---------- Source data
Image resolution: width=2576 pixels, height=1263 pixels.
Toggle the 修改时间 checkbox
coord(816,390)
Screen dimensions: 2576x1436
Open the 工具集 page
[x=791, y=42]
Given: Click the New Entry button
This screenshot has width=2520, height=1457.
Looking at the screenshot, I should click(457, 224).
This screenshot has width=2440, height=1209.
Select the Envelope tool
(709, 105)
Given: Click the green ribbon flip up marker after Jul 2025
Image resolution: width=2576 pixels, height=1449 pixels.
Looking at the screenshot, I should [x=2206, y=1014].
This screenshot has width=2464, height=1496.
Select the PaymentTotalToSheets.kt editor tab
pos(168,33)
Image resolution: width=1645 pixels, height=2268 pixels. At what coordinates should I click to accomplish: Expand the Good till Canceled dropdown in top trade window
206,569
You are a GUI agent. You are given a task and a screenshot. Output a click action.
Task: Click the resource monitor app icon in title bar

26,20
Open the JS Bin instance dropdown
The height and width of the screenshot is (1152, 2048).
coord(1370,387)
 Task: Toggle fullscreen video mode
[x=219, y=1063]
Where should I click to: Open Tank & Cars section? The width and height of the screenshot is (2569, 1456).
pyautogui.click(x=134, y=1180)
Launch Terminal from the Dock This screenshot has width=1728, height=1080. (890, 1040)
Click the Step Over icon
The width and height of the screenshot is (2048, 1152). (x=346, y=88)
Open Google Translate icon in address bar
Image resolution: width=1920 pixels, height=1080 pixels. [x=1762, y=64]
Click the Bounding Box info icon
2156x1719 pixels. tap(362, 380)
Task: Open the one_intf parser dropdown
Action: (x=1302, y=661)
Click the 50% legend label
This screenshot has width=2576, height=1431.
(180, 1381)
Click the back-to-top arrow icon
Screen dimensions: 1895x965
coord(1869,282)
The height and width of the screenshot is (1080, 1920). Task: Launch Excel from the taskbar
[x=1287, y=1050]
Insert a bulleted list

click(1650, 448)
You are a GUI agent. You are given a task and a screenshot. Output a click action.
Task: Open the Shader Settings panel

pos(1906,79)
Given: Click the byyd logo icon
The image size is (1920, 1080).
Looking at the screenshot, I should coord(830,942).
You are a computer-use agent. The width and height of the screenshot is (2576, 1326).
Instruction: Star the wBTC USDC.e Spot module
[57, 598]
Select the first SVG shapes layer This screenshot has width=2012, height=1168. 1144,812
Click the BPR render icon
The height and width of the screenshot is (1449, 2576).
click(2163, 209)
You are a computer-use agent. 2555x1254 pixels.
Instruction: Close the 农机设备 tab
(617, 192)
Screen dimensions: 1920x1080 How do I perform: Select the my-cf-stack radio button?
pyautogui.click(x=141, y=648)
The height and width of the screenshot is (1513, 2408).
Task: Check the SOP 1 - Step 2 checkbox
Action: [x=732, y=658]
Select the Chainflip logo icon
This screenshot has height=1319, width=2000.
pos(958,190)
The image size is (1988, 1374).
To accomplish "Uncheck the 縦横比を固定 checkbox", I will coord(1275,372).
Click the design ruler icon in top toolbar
--------------------
Work order: Starting at the first line of the records above, please copy each line exactly until you reach the line containing "Click the 50% legend label". Include that line and stop there.

Output of the exercise:
Image resolution: width=2576 pixels, height=1263 pixels.
Toggle the 修改时间 checkbox
coord(816,390)
Screen dimensions: 2576x1436
Open the 工具集 page
[x=791, y=42]
Given: Click the New Entry button
This screenshot has width=2520, height=1457.
Looking at the screenshot, I should click(457, 224).
This screenshot has width=2440, height=1209.
Select the Envelope tool
(709, 105)
Given: Click the green ribbon flip up marker after Jul 2025
Image resolution: width=2576 pixels, height=1449 pixels.
Looking at the screenshot, I should [x=2206, y=1014].
This screenshot has width=2464, height=1496.
Select the PaymentTotalToSheets.kt editor tab
pos(168,33)
Image resolution: width=1645 pixels, height=2268 pixels. At what coordinates should I click to accomplish: Expand the Good till Canceled dropdown in top trade window
206,569
You are a GUI agent. You are given a task and a screenshot. Output a click action.
Task: Click the resource monitor app icon in title bar

26,20
Open the JS Bin instance dropdown
The height and width of the screenshot is (1152, 2048).
coord(1370,387)
 Task: Toggle fullscreen video mode
[x=219, y=1063]
Where should I click to: Open Tank & Cars section? The width and height of the screenshot is (2569, 1456).
pyautogui.click(x=134, y=1180)
Launch Terminal from the Dock This screenshot has width=1728, height=1080. (890, 1040)
Click the Step Over icon
The width and height of the screenshot is (2048, 1152). (x=346, y=88)
Open Google Translate icon in address bar
Image resolution: width=1920 pixels, height=1080 pixels. [x=1762, y=64]
Click the Bounding Box info icon
2156x1719 pixels. tap(362, 380)
Task: Open the one_intf parser dropdown
Action: (x=1302, y=661)
Click the 50% legend label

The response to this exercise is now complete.